__TEXT EXTRACT__
——————
Discourse of Pope Benedict at the Ratzinger Prize Award Ceremony
June 30, 2011
June 30, 2011
Theology is the science of faith, tradition tells us. But here the question immediately arises: Is this really possible? Is this not, in itself, a contradiction? Is not science, perhaps, the contrary of faith? Does faith not cease to be faith when it becomes science? And does not science cease to be science when it is ordered or even subordinated to faith?
Such questions -- which already for medieval theology represented a serious problem -- with the modern concept of science, have become even more difficult, at first glance, even unsolvable. Hence we understand why in the modern age, in vast ambits, theology retracted primarily to the field of history, in order to demonstrate in this area its serious scientific nature. It is necessary to acknowledge, with gratitude, that grandiose works were carried out in this vein, and the Christian message received new light, rendering visible its profound richness. However, if theology withdraws totally into the past, it leaves faith today in darkness.
In a second phase, theology then concentrated on praxis, to show how theology, in connection with psychology and sociology, is a useful science that gives concrete indications for life. This is also important. But if faith, the foundation of theology, does not become at the same time an object of study, if praxis refers only to itself, or lives only by borrowing from the human sciences, then praxis becomes empty and deprived of foundation.
Hence, these paths are not sufficient. For as useful and important as they might be, they become escapes if the true question remains unanswered. The real question is this: Is what we believe true or not? The question of truth is at stake in theology; it is its ultimate and essential foundation.
Something Tertullian said can bring us to take a step forward here; he wrote that Christ did not say: "I am custom," but, "I am the Truth" -- non consuetudo sed veritas (Virg. 1,1).
Christian Gnilka has shown that the concept consuetudo can refer to the pagan religions that, according to their nature, were not faith, but were "custom": what is done is what has always been done; the traditional forms of worship are observed and one thus hopes to remain in the right relationship with the mysterious ambit of the divine. The revolutionary aspect of Christianity in antiquity was precisely the break with "custom" for love of the truth. Tertullian speaks here above all on the basis of the Gospel of John, in which is found the other fundamental interpretation of the Christian faith, which is expressed in the designation of Christ as Logos.
If Christ is the Logos, the truth, man must correspond to Him with his own logos, with his reason. To arrive at Christ, man must be on the path of truth. He must open himself to the Logos, to creative Reason, from which derives his own reason and to which his reason refers back. In this way we see that Christian faith, by its very nature, must give rise to theology, must question itself on the reasonableness of faith, even if, of course, the concept of reason and that of science encompass many dimensions, and thus the concrete nature of the nexus between faith and reason should and must always be plumbed anew.
Thus, even when the fundamental nexus between Logos, truth and faith is clearly presented in Christianity, the concrete form of this nexus has aroused and always arouses new questions. It is clear that at this moment such a question, which has occupied and will occupy every generation, cannot be treated in detail, and not even broadly. I would like to proposes only a very small note.
——————
__DATASET CONTENT__
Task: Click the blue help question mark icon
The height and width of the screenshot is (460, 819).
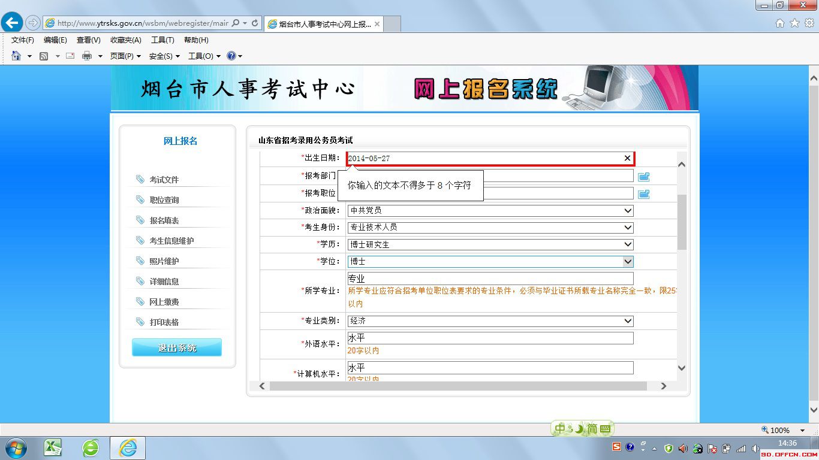Action: (x=231, y=56)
——————
__TASK TO CARRY OUT__
Pick up the address on theology as the science of faith after its final sentence and carry it forward.

__OUTPUT OF THE EXERCISE__
In the Prologue to his Commentary on the Sentences, St. Bonaventure spoke of a double use of reason -- of a use that is irreconcilable with the nature of faith and of a use that instead belongs precisely to the nature of faith. There exists, he says, the violentia rationis, the despotism of reason, which makes itself the supreme and ultimate judge of everything. This kind of use of reason is certainly impossible in the ambit of faith.
What does Bonaventure mean by this? An expression of Psalm 95:9 can show us. Here God says to his people: "In the wilderness ... your fathers tested me, and put me to the proof, though they had seen my work." Here there is reference to a double encounter with God: they "saw." This, however, was not enough for them. They put God "to the proof." They want to subject him to experiment. He is, as it were, subjected to a questioning and must submit Himself to a procedure of experimental testing.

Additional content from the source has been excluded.